- [What is needed]: Write out the entire blog post about favorite books and teaching the Beatles, word for word.

- [Extract provided]:
It has become a holiday tradition on the OUPblog to ask our favorite people about their favorite books.  This year we asked authors to participate (OUP authors and non-OUP authors).  For the next two weeks we will be posting their responses which reflect a wide variety of tastes and interests, in fiction, non-fiction and children’s books.  Check back daily for new books to add to your 2010 reading lists.  If that isn’t enough to keep you busy next year check out all the great books we have discovered during past holiday seasons: 2006, 2007, 2008 (US), and 2008 (UK).

Gordon Thompson is Professor of Music at Skidmore College. His book, Please Please Me: Sixties British Pop, Inside Out, offers an insider’s view of the British pop-music recording industry.  Thompson is a frequent contributor to the OUPblog, check out his other posts here.

Once you begin writing about the Beatles, people feel little hesitation in asking your opinion about which books they should read on the fab four, usually with some special qualification. Just the other day, a woman asked me for advice on what Beatles biography I could recommend for her twelve-year-old daughter who had become infatuated with the band, but whom the mother wished to shield from the biological aspects of their lives. (I recommended Allan Kozinn’s short, but entertaining account of their lives, repertoire, and recordings.) Nevertheless, the dramatic arch of their story and the music they created remain a draw for generations born long, long after the years of Beatlemania. Indeed, the music of this era persists on college radio stations and in the iPods of students.

Since 1997, I have been coaching a seminar at Skidmore College where students comb through a variety of sources on the Beatles, in the process learning how authors spin their narratives. Over twelve weeks, teams of juniors and seniors compare biographies by Philip Norman, by Hunter Davies, and, of course, by the Beatles themselves in their Anthology (both in print and on video). How do different authors describe Brian Epstein’s death? How did the Beatles come to appear on the Ed Sullivan Show? They also examine the music through readings by authors such as Walter Everett and summations of their professional and recording career in Mark Lewisohn’s chronologies. They then present their findings to their classmates. A pleasant time is guaranteed for all.

- [Data excerpt]:
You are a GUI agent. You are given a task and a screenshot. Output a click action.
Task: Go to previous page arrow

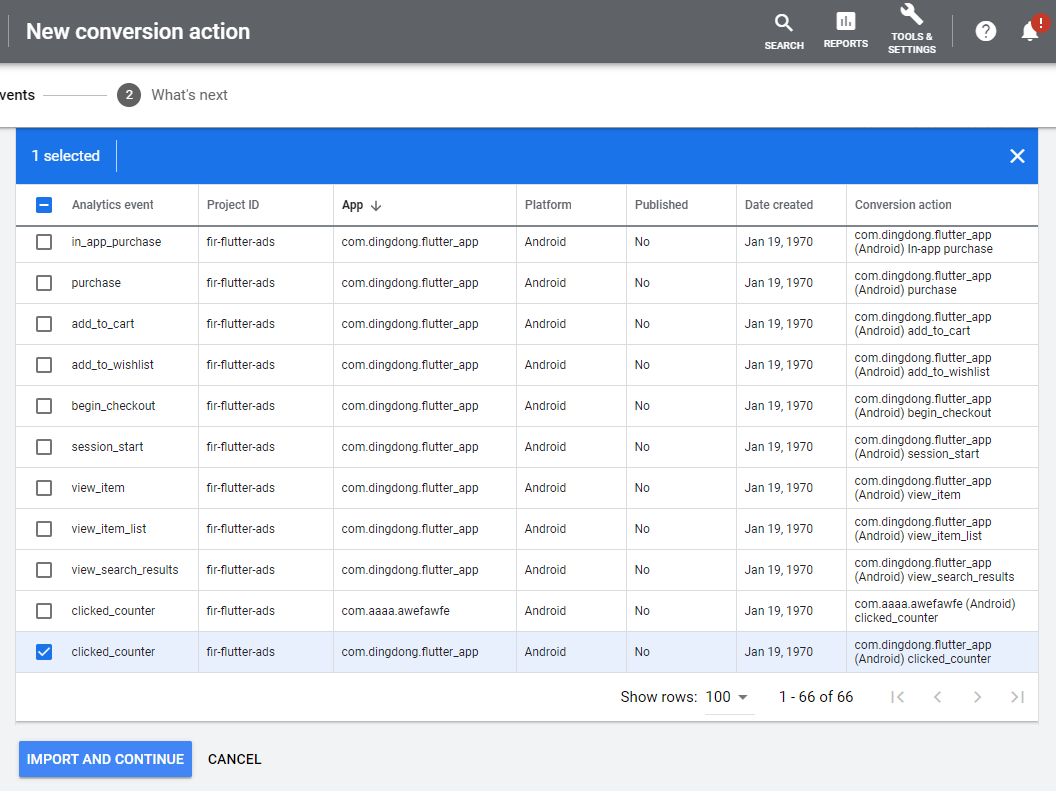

- [Your response]:
It has become a holiday tradition on the OUPblog to ask our favorite people about their favorite books.  This year we asked authors to participate (OUP authors and non-OUP authors).  For the next two weeks we will be posting their responses which reflect a wide variety of tastes and interests, in fiction, non-fiction and children’s books.  Check back daily for new books to add to your 2010 reading lists.  If that isn’t enough to keep you busy next year check out all the great books we have discovered during past holiday seasons: 2006, 2007, 2008 (US), and 2008 (UK).

Gordon Thompson is Professor of Music at Skidmore College. His book, Please Please Me: Sixties British Pop, Inside Out, offers an insider’s view of the British pop-music recording industry.  Thompson is a frequent contributor to the OUPblog, check out his other posts here.

Once you begin writing about the Beatles, people feel little hesitation in asking your opinion about which books they should read on the fab four, usually with some special qualification. Just the other day, a woman asked me for advice on what Beatles biography I could recommend for her twelve-year-old daughter who had become infatuated with the band, but whom the mother wished to shield from the biological aspects of their lives. (I recommended Allan Kozinn’s short, but entertaining account of their lives, repertoire, and recordings.) Nevertheless, the dramatic arch of their story and the music they created remain a draw for generations born long, long after the years of Beatlemania. Indeed, the music of this era persists on college radio stations and in the iPods of students.

Since 1997, I have been coaching a seminar at Skidmore College where students comb through a variety of sources on the Beatles, in the process learning how authors spin their narratives. Over twelve weeks, teams of juniors and seniors compare biographies by Philip Norman, by Hunter Davies, and, of course, by the Beatles themselves in their Anthology (both in print and on video). How do different authors describe Brian Epstein’s death? How did the Beatles come to appear on the Ed Sullivan Show? They also examine the music through readings by authors such as Walter Everett and summations of their professional and recording career in Mark Lewisohn’s chronologies. They then present their findings to their classmates. A pleasant time is guaranteed for all.